Stored data:

========================

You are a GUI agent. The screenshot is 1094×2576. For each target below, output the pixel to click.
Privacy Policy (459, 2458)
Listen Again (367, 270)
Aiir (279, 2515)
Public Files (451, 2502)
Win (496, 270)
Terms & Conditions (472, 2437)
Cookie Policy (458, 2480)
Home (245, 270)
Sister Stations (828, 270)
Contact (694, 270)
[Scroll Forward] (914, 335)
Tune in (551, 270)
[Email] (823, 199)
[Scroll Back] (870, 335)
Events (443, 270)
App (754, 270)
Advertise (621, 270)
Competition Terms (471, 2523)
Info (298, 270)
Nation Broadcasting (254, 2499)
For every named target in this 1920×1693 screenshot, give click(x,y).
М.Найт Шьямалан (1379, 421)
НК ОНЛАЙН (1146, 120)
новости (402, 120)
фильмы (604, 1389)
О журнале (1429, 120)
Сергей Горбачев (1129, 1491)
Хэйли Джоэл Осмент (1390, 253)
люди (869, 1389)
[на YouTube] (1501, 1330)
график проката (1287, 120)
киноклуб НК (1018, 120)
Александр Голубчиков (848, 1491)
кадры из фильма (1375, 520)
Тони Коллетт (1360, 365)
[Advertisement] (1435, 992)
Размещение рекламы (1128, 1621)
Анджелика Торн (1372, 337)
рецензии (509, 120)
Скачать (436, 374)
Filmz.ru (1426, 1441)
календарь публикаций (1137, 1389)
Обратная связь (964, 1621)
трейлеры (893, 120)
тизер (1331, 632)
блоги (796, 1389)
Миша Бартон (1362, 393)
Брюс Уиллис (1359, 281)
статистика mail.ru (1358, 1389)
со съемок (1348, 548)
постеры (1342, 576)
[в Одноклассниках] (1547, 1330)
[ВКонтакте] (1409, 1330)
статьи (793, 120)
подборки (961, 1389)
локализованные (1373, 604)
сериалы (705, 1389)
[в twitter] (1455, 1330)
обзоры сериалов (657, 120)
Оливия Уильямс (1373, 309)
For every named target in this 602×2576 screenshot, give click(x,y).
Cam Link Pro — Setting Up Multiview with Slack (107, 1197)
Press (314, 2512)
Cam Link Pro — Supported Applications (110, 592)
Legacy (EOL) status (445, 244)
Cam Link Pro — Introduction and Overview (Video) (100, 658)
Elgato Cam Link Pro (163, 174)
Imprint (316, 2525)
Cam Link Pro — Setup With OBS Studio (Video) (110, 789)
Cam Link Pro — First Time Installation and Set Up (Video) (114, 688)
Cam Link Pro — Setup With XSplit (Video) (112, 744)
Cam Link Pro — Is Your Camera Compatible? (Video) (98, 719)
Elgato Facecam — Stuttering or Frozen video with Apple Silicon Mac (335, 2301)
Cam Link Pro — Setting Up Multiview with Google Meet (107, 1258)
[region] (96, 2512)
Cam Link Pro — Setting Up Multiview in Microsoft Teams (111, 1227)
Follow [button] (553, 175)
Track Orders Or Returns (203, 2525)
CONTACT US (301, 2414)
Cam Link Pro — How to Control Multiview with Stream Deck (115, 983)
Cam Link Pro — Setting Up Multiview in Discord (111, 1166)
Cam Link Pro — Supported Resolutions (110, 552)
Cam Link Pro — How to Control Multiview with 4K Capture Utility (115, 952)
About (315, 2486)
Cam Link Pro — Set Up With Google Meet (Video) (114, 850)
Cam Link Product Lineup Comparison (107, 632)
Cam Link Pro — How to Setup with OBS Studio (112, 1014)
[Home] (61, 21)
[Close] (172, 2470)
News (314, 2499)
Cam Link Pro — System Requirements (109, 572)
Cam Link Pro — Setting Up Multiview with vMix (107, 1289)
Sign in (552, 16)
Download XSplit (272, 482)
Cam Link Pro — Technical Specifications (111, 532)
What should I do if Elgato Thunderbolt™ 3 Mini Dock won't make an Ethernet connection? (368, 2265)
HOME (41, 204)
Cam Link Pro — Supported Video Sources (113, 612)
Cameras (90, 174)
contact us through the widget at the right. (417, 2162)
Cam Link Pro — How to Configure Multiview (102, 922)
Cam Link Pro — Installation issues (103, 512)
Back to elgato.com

========================

*Required work:* In these entries, please give the number of lines holding the string "click" and nothing more.

*Result for this task:* 3